### Records from a collection
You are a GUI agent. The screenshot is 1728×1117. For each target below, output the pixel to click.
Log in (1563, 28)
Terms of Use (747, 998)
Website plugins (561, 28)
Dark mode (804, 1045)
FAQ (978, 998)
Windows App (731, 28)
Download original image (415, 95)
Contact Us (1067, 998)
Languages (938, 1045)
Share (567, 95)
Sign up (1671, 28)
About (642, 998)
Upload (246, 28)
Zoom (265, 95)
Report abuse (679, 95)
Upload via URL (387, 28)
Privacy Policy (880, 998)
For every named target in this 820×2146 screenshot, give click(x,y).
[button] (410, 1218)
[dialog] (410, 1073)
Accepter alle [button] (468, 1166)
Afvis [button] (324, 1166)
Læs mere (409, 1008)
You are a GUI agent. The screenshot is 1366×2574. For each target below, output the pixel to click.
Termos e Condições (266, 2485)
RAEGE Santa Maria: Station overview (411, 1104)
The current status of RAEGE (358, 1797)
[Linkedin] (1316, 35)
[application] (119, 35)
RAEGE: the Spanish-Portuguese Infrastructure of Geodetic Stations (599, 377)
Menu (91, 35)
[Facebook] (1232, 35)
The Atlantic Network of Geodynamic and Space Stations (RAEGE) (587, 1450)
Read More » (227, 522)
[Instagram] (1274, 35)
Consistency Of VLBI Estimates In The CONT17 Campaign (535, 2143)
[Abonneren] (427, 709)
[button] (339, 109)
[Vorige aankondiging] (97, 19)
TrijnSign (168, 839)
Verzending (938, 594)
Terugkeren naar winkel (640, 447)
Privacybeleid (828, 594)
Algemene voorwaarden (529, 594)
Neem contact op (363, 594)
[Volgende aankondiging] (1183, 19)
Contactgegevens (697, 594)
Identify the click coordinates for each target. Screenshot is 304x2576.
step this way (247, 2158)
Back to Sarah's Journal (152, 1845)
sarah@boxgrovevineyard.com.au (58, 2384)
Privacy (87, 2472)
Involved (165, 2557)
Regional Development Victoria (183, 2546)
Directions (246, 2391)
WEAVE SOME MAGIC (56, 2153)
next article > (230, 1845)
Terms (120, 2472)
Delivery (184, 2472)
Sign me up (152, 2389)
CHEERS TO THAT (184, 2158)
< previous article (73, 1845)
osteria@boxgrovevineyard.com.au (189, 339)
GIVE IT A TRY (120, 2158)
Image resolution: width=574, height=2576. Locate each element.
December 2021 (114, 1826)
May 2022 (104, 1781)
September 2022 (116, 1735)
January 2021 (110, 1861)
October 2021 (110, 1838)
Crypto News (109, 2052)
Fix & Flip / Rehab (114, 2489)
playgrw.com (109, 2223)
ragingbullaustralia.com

### Work item
Exactly the lines from the one containing "Dark mode (804, 1045)" to the last line of the entries above must be duplicated, with both of those lines included and nothing more.

### Task result
Dark mode (804, 1045)
FAQ (978, 998)
Windows App (731, 28)
Download original image (415, 95)
Contact Us (1067, 998)
Languages (938, 1045)
Share (567, 95)
Sign up (1671, 28)
About (642, 998)
Upload (246, 28)
Zoom (265, 95)
Report abuse (679, 95)
Upload via URL (387, 28)
Privacy Policy (880, 998)
For every named target in this 820×2146 screenshot, give click(x,y).
[button] (410, 1218)
[dialog] (410, 1073)
Accepter alle [button] (468, 1166)
Afvis [button] (324, 1166)
Læs mere (409, 1008)
You are a GUI agent. The screenshot is 1366×2574. For each target below, output the pixel to click.
Termos e Condições (266, 2485)
RAEGE Santa Maria: Station overview (411, 1104)
The current status of RAEGE (358, 1797)
[Linkedin] (1316, 35)
[application] (119, 35)
RAEGE: the Spanish-Portuguese Infrastructure of Geodetic Stations (599, 377)
Menu (91, 35)
[Facebook] (1232, 35)
The Atlantic Network of Geodynamic and Space Stations (RAEGE) (587, 1450)
Read More » (227, 522)
[Instagram] (1274, 35)
Consistency Of VLBI Estimates In The CONT17 Campaign (535, 2143)
[Abonneren] (427, 709)
[button] (339, 109)
[Vorige aankondiging] (97, 19)
TrijnSign (168, 839)
Verzending (938, 594)
Terugkeren naar winkel (640, 447)
Privacybeleid (828, 594)
Algemene voorwaarden (529, 594)
Neem contact op (363, 594)
[Volgende aankondiging] (1183, 19)
Contactgegevens (697, 594)
Identify the click coordinates for each target. Screenshot is 304x2576.
step this way (247, 2158)
Back to Sarah's Journal (152, 1845)
sarah@boxgrovevineyard.com.au (58, 2384)
Privacy (87, 2472)
Involved (165, 2557)
Regional Development Victoria (183, 2546)
Directions (246, 2391)
WEAVE SOME MAGIC (56, 2153)
next article > (230, 1845)
Terms (120, 2472)
Delivery (184, 2472)
Sign me up (152, 2389)
CHEERS TO THAT (184, 2158)
< previous article (73, 1845)
osteria@boxgrovevineyard.com.au (189, 339)
GIVE IT A TRY (120, 2158)
Image resolution: width=574, height=2576. Locate each element.
December 2021 (114, 1826)
May 2022 (104, 1781)
September 2022 (116, 1735)
January 2021 (110, 1861)
October 2021 (110, 1838)
Crypto News (109, 2052)
Fix & Flip / Rehab (114, 2489)
playgrw.com (109, 2223)
ragingbullaustralia.com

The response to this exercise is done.